O aparato de “segurança” é medonho, por todo o lado homens da Sunset com seus coletes amarelos. A maioria não está fazendo absolutamente nada. Se eu fosse jornalista ou ministro do Tribunal de Contas eu daria uma investigada nisso. Sol nascendo tudo bem, mas sol se pondo é a escuridão onde grassam as mamatas nessa terra.

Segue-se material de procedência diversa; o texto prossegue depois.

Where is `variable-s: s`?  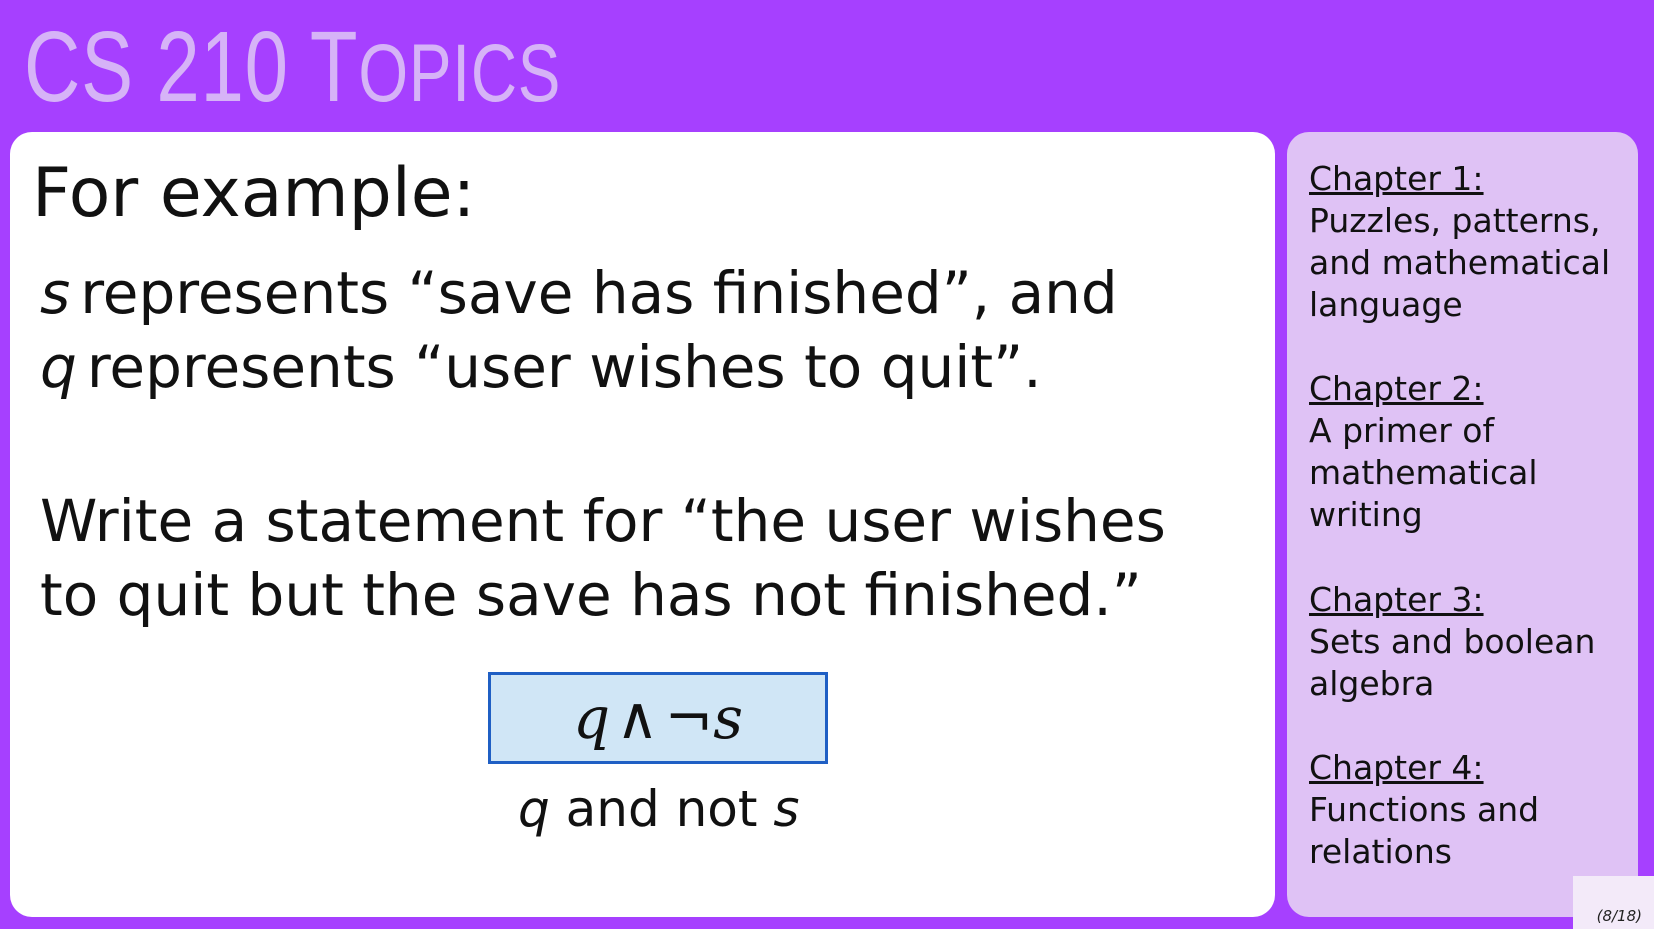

Termina aqui o primeiro tempo, o Adeus, Maracanã. Vamos agora à segunda etapa.
O REGRESSO
Havia 69.997 pessoas no Maraca para o jogo. Os três que faltaram para completarmos 70 mil estavam num Fiat Uno 94 que não deu no couro na subida da Grajaú-Jacarepaguá. Mas juro que eles ficaram escutando a partida no rádio enquanto o reboque não chegava.
Eletrizado com a massa cantando e batendo palmas afinada, esqueci de tudo. Da rede sonegada, do telão, do locutor, do hamburguer e até do copo de plástico. Voltei a ter 17 anos indo sozinho ao Maraca, saindo do ônibus apertado para entrar numa arquibancada ainda mais espremida para ver o meu Mengão. Foi como se eu me conectasse novamente a uma energia incomensurável.

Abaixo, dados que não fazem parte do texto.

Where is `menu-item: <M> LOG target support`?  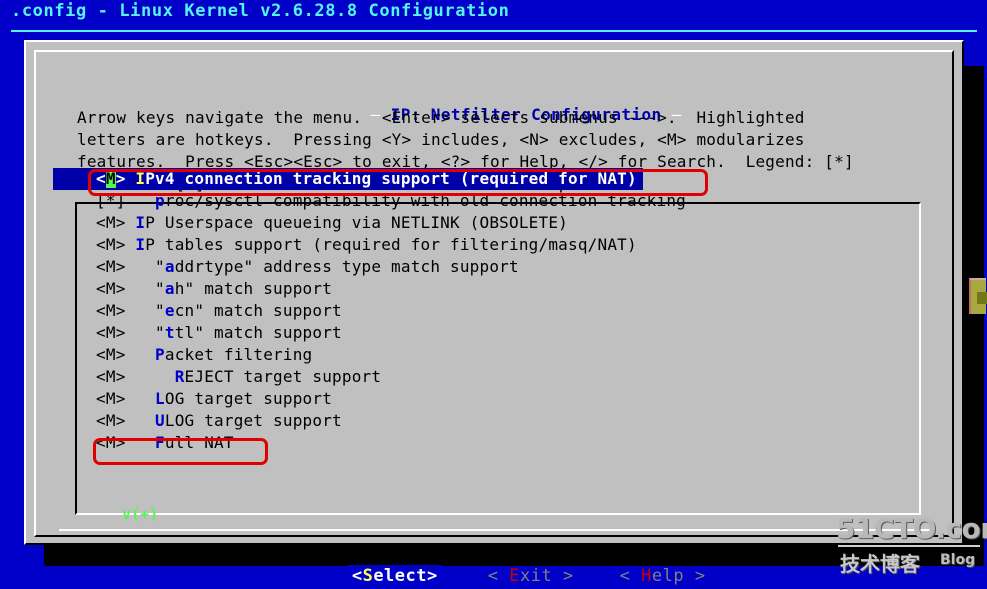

E aí eu já sabia o que fazer. Fiz logo dois amigos, um à minha esquerda, outro à direita. Sem conotações ideológicas, porque neste caso o sujeito da direita era mais animado, às vezes saía dançando como se estivesse num baile de carnaval. Entre um xingamento e uma canção, trocávamos impressões táticas, estratégicas, filosóficas, o escambau. Agora já tinha quem abraçar na hora do gol.
Mas o gol não saiu. O time do Porco (é assim que eles gostam de ser chamados, estou sendo respeitoso) é muito perigoso. Eles não jogam futebol, jogam sinuca. Se defendem com uma muralha de 77 jogadores. Quando pegam a bola dão uma tacada para a direita, outra para a esquerda e encaçapam o golzinho que é suficiente para a vitória.
O Flamengo quase caiu na armadilha, mas conseguiu impedir que os leitõezinhos mais lépidos fizessem a bola morrer vocês já sabem onde. A equipe jogou do jeito que nossa torcida gosta: sangue, suor e lágrimas. E um ou dois gols, de preferência. Que não vieram.
Não faz mal. Dizem que os amputados continuam sentindo o membro inexistente. A torcida do Flamengo é assim, deceparam-lhe o estádio, destruíram a sua casa, mas não conseguiram calar a sua alma. Pois quando eu fechei os olhos e me deixei tomar pelo divino coro de quase 70 mil pessoas (os caras deveriam ter trocado o filtro do óleo), até pensei que estava no Maracanã.
Maraca, meu lindo, ai que saudade de você.